Every Sunday I see tons of posts about preparing for the week ahead. How to map out a plan that will set you up for success. Simple life hacks to streamline your week. I'm usually right there on the bandwagon with Fresh Start Sunday where the family spends the morning and early afternoon getting the house ready for the school week ahead of us. But, sometimes it's different.

Sometimes I think the message that isn't being said enough is that it's okay to NOT get ready for the week ahead of you. It's okay to NOT be busy. Society is constantly telling us to get up, get out, be active, make a plan, be the best YOU you can be. If this was the last day of your life how would you spend it? And then add in our internal drive plus the events and activities that are actually necessary to function - well that's just a whole lot of busy. But our bodies, and more importantly our brains, need to turn off, to not have a problem to solve, and to actually... be BORED sometimes. Yes. Bored.

Remember when you were a child and you'd have a weekend at home with nothing much to do? You may have wandered around the house for a bit until you came up with something great to do - and that something was usually pretty awesome. I find that with my own children all the time. It's those times when I force them to turn the TV off that, after sitting around for awhile complaining, they come up with the most imaginative and entertaining games for themselves. Your brain needs this. Busy can be addicting. Let's say that again. BUSY CAN BE ADDICTING. And your brain needs rest. It needs to not always be lead, but to have the opportunity to lead you. And that doesn't happen until you sit back for long enough to let it take over.
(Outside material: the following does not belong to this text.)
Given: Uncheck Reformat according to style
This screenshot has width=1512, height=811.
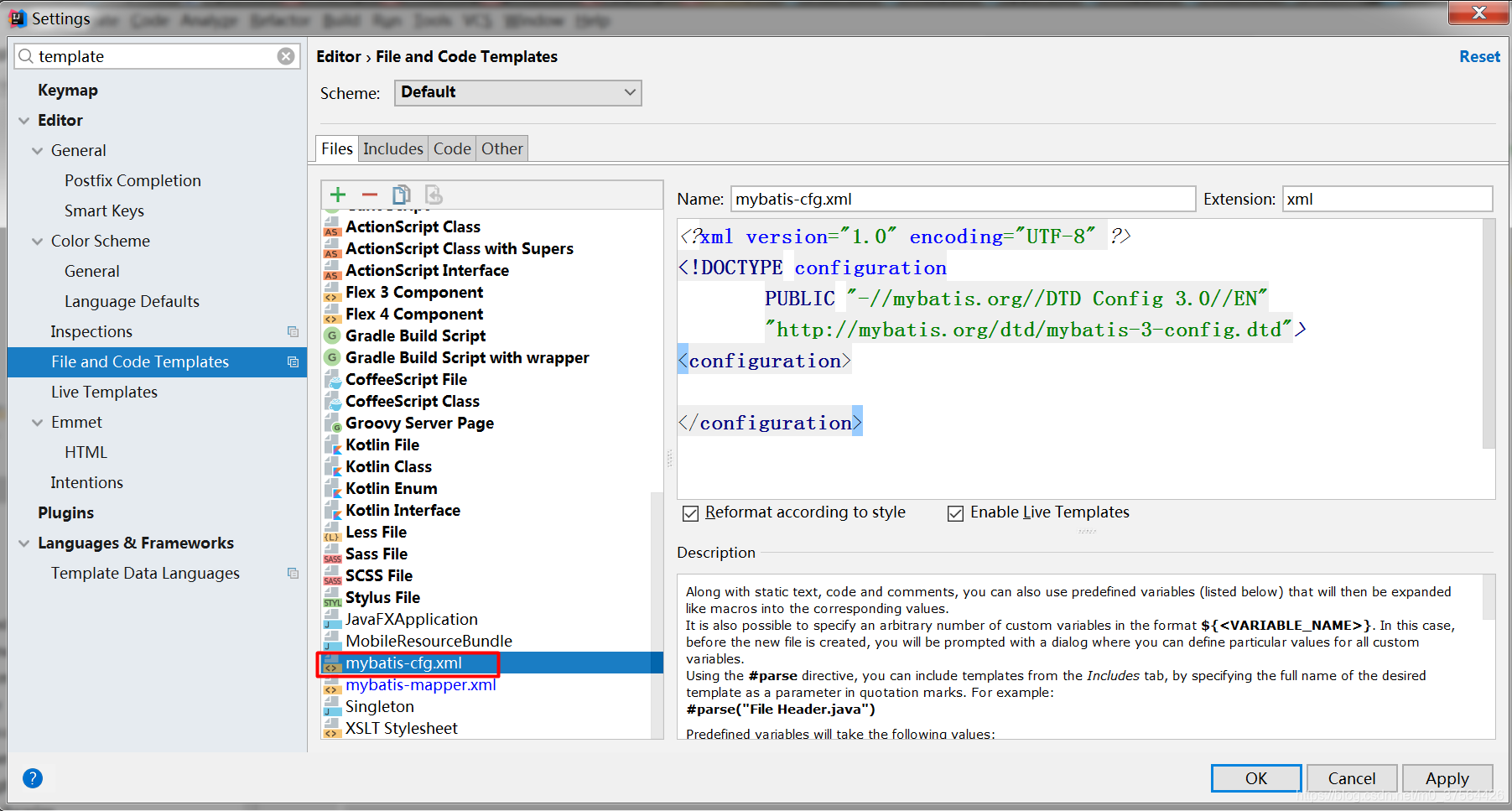Looking at the screenshot, I should point(689,512).
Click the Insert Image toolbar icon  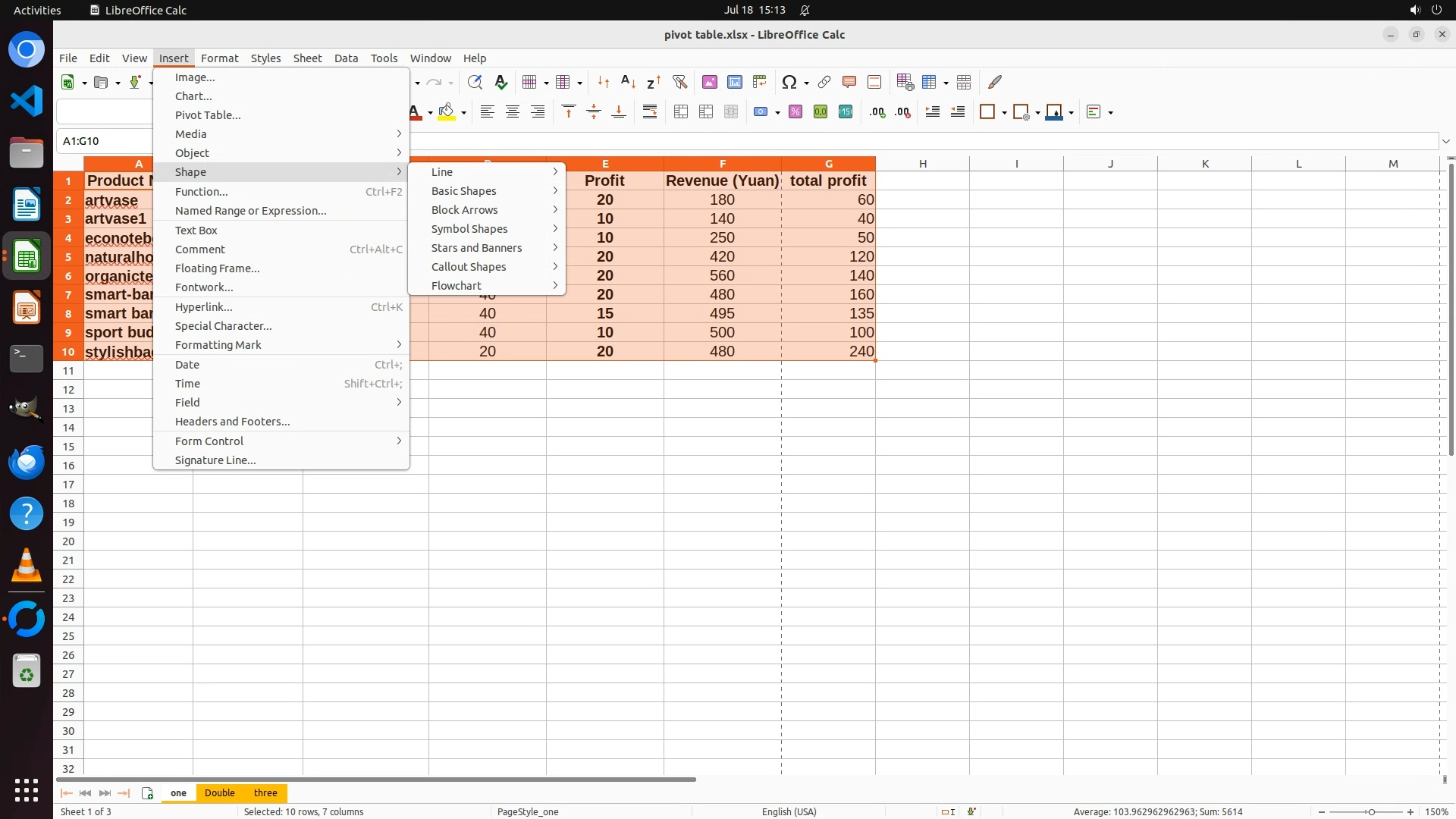click(x=710, y=82)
So why not skip those soccer games this week? Why not RSVP "no" to those three birthday parties your children have been invited to? Why not just a plan an entire weekend of NOTHING and see what happens. Do those old dusty board games get pulled off the shelves? Do the kids pull out the sidewalk chalk and create marvelous works of art? Do you get to TAKE A NAP on a Sunday afternoon? Do you and your husband have a deep conversation about gummy bears vs gummy worms? By the way ... it's gummy bears all the way.

Life isn't always about scaling the mountain. Sometimes it's about laying in the field and finding cloud animals.